BA seem to have the upper hand with communication and emergency planning working effectively. They contacted me by email 3 days in advance of my return flight to say it was cancelled, I then had the option of booking an alternative flight that was 1 hour earlier than the original schedule but operated by Jet2 rather than BA.
BA do of course fall down in short haul with their almost complete lack of customer care and service. It seems that rather than rising to the challenge of the Easyjet's and Ryan Air's they have rushed headfirst to meet their levels of service. This is most marked now in the amount of luggage you can check in, 1 bag no more than 23Kg. Now I only booked BA to Geneva in the first place because they used to allow sporting equipment as an extra bag with no charge. So ideal if you are taking ski's. No longer; extra money will change hands if you have more than one bag. Does that remind you of anyone?

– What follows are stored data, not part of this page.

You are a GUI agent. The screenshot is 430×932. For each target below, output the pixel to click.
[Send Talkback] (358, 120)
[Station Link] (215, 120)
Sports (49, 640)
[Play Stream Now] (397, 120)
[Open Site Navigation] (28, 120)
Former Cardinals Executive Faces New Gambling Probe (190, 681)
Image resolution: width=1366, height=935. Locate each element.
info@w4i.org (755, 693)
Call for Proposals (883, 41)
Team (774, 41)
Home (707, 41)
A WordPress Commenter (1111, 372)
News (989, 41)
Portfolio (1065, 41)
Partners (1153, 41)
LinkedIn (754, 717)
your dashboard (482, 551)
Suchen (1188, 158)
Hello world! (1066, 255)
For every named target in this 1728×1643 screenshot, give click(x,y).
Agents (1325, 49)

I feel somewhat conflicted in that I want BA to improve levels of service but understand that the penny pinching on meals and baggage is all about making savings or generating extra income, which in this climate has to be a smart move. Yet as a passenger they are no different to any other cut price carrier; making these savings removes a portion of their competitive advantage which I suspect they will never regain.
As if to prove this rule the flight operated by Jet2 from Geneva to Heathrow on behalf of BA was excellent, certainly better than the BA flight in reverse a week earlier. More motivated, happier staff, friendly smiles and good customer care. I understand BA cabin crew are demotivated by change but just look what potential competitors are doing and wake up.

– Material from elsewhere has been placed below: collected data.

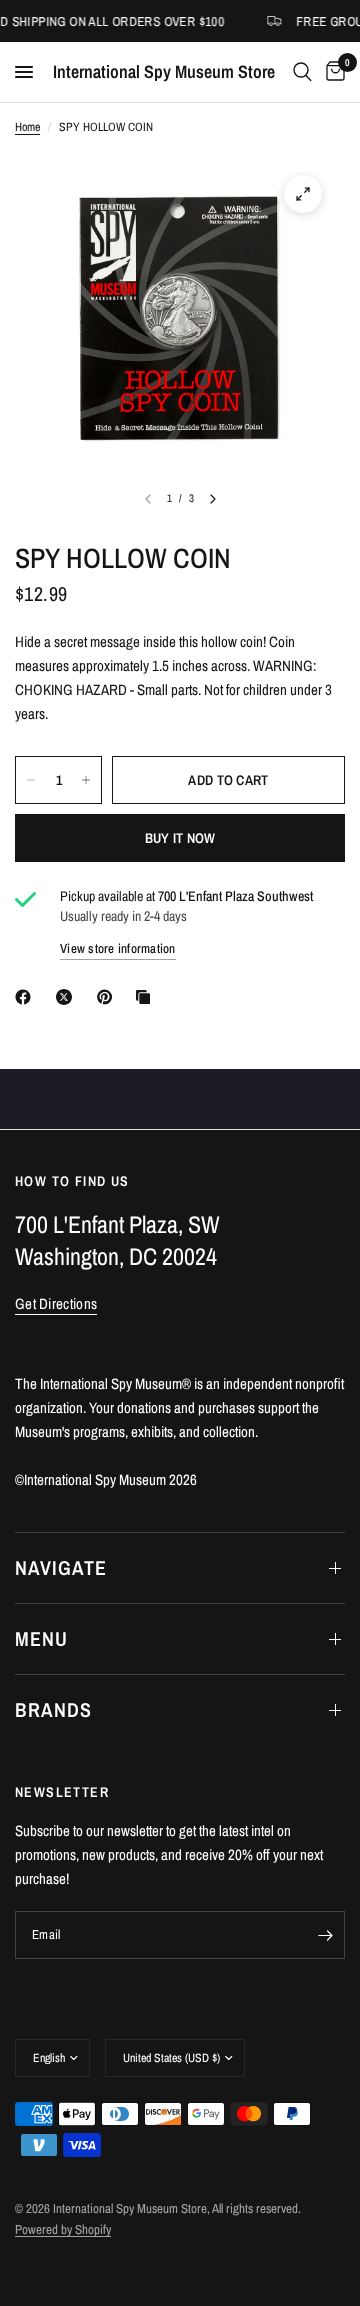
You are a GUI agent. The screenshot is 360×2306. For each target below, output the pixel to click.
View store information (118, 948)
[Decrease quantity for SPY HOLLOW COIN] (31, 780)
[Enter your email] (325, 1935)
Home (27, 127)
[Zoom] (303, 194)
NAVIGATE (61, 1567)
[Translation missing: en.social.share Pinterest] (109, 997)
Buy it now (180, 838)
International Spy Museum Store (164, 72)
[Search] (302, 72)
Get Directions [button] (56, 1303)
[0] (332, 72)
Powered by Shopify (63, 2229)
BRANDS (53, 1709)
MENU (41, 1638)
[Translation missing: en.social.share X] (68, 997)
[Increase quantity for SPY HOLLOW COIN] (86, 780)
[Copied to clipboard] (147, 997)
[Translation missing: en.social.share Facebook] (27, 997)
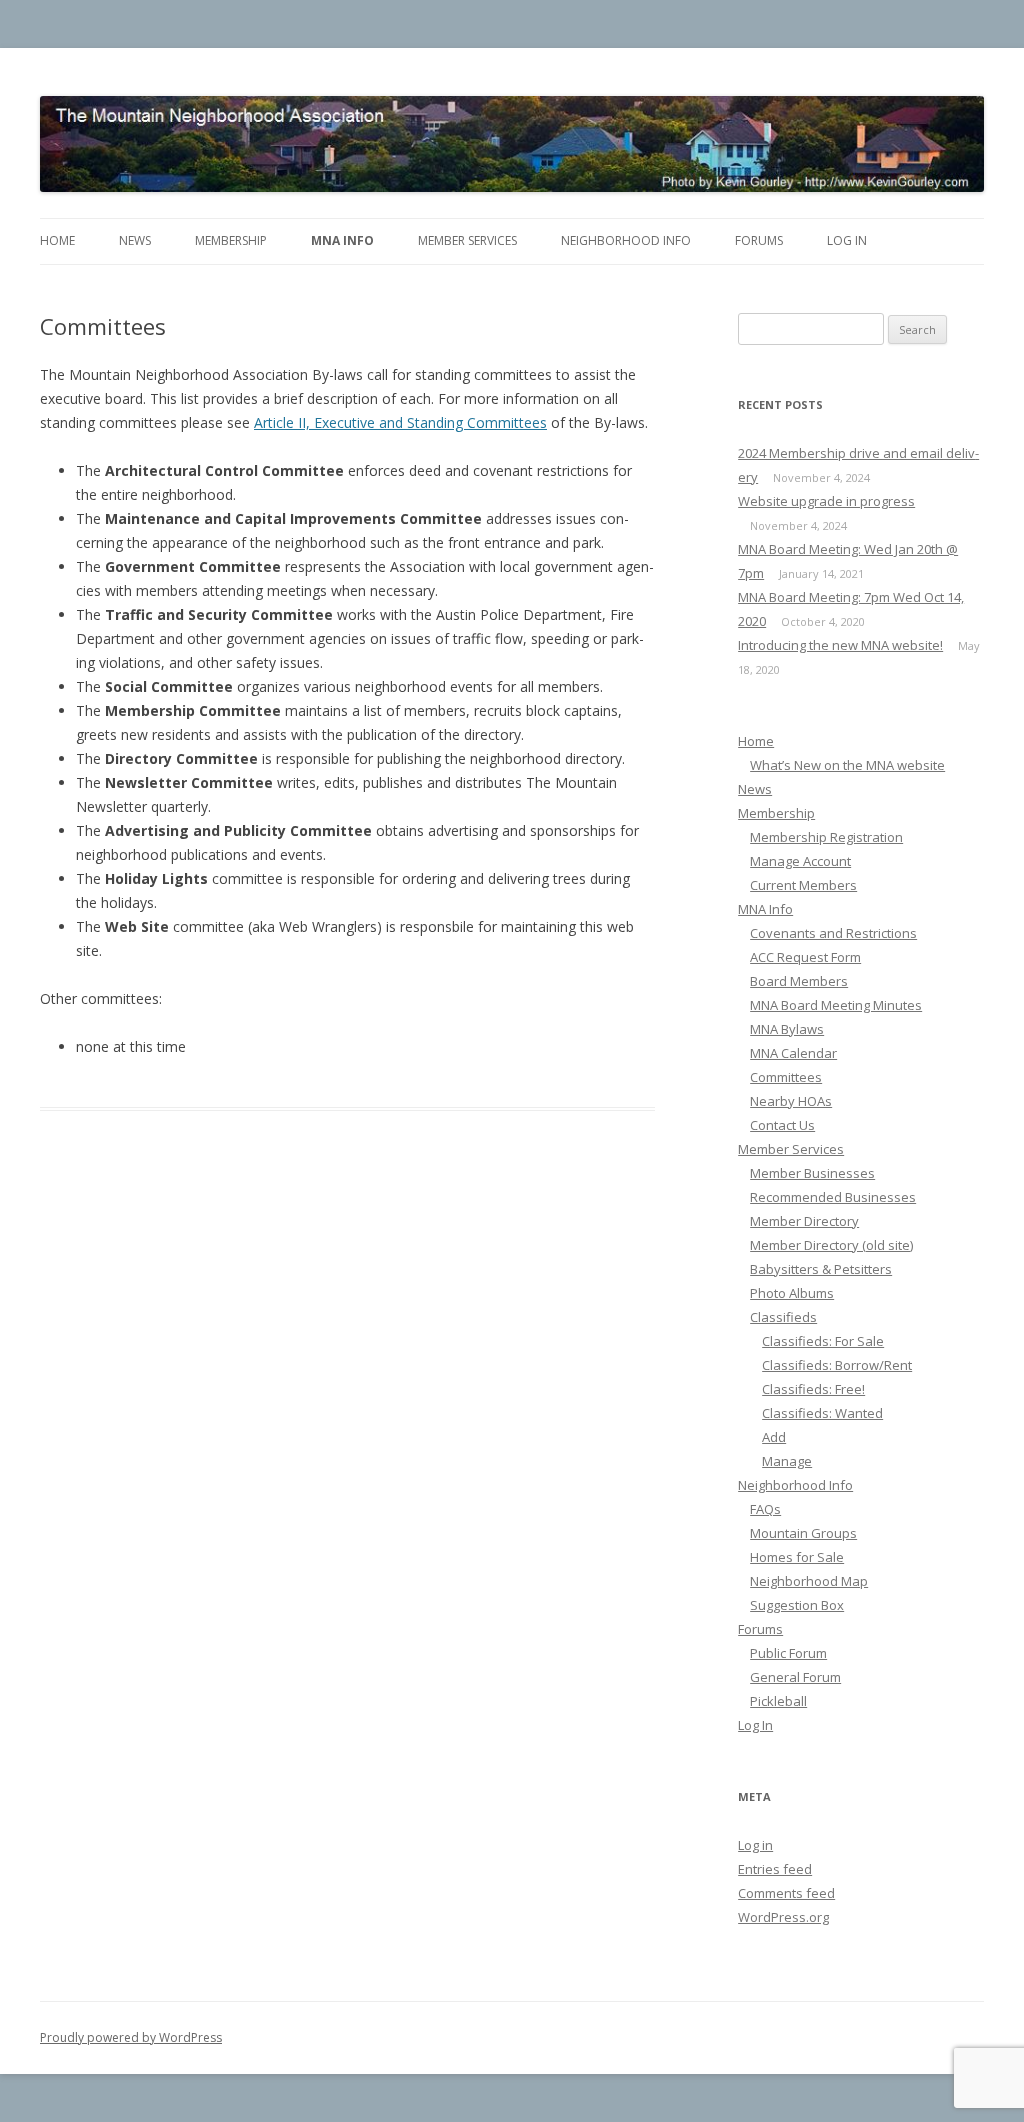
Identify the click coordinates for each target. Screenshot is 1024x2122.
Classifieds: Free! (813, 1389)
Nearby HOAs (791, 1101)
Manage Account (800, 861)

And the BA cabin crew's position is no different to workers in other industries where the economy has changed the fight from one of profit and expansion to raw survival. While it seems clear that Willy Walsh is busting for this fight with the union he has a much better arguement about the survival of a great company for the long term than the unions do about what seem like relatively minor changes to terms. Obviously there is more to it but I dont see very much public sympathy for the cabin crew. They're pretty well paid and other workers have unfortunately had to accept new realities in order to survive.
Just want also to say thanks to Henry and jess at our Chillipepper chalet in Les Prodains, Morzine for looking after us with some great food over the course of the week. I'm not sure I'd pay the money to go again but the chalet hosts were lovely.